Exercise directions => Copy the rows below word for word, beginning with the line that contains "This screenshot has width=869, height=688." and going on through the line that contains "Hide EVGA GTX".

Records to process =>
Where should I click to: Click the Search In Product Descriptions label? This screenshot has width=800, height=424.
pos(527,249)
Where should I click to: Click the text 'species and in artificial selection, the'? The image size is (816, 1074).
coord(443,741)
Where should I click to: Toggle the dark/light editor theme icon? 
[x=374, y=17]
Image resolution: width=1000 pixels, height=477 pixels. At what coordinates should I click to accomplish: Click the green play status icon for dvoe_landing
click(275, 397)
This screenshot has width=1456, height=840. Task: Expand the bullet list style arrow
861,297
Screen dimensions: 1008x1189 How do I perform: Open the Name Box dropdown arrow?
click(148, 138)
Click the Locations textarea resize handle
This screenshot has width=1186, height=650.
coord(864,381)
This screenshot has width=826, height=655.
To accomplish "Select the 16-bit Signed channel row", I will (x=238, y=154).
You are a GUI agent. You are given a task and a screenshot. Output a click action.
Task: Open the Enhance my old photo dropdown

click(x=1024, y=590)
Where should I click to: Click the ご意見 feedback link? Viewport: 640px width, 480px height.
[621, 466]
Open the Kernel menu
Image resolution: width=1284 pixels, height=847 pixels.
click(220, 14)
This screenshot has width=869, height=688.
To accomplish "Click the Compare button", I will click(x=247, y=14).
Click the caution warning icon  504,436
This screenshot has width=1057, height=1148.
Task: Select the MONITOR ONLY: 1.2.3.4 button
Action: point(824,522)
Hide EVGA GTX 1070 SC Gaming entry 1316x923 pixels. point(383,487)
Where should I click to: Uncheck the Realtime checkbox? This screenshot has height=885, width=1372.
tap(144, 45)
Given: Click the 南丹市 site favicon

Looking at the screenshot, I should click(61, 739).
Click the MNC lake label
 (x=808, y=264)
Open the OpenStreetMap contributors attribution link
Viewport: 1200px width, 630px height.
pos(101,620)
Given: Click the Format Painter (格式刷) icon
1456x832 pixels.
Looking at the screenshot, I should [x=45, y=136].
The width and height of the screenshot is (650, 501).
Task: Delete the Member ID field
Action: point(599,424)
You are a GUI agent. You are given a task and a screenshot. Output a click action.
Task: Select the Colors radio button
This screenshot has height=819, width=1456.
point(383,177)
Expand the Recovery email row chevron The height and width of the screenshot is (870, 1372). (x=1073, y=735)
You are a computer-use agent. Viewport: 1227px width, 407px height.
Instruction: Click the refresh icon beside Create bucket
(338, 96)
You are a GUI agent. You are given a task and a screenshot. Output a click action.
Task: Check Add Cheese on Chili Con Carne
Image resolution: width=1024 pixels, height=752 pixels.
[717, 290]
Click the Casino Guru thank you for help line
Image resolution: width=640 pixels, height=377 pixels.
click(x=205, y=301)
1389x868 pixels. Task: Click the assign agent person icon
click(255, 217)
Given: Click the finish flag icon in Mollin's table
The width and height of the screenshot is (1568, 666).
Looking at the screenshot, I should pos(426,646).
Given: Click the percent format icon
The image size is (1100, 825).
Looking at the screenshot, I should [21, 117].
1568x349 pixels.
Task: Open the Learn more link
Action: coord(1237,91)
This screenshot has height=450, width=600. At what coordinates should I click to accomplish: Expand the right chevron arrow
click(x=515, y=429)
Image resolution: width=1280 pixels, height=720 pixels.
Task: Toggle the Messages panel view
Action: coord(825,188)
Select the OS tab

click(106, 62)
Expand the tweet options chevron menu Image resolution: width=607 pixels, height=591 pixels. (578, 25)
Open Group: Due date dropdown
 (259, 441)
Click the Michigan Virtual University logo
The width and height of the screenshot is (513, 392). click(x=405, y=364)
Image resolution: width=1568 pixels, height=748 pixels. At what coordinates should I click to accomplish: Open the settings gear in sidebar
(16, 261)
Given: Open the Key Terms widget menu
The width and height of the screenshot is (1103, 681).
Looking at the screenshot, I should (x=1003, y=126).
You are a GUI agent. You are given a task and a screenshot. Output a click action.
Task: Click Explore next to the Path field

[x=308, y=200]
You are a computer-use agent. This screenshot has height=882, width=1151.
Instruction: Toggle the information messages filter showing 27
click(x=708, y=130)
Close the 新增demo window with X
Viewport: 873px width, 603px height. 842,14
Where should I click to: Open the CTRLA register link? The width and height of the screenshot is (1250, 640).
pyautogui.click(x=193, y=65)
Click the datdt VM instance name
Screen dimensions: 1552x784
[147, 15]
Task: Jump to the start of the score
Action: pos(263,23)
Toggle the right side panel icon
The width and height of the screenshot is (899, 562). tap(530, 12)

Final result =>
This screenshot has width=869, height=688.
To accomplish "Click the Compare button", I will click(x=247, y=14).
Click the caution warning icon  504,436
This screenshot has width=1057, height=1148.
Task: Select the MONITOR ONLY: 1.2.3.4 button
Action: point(824,522)
Hide EVGA GTX 1070 SC Gaming entry 1316x923 pixels. point(383,487)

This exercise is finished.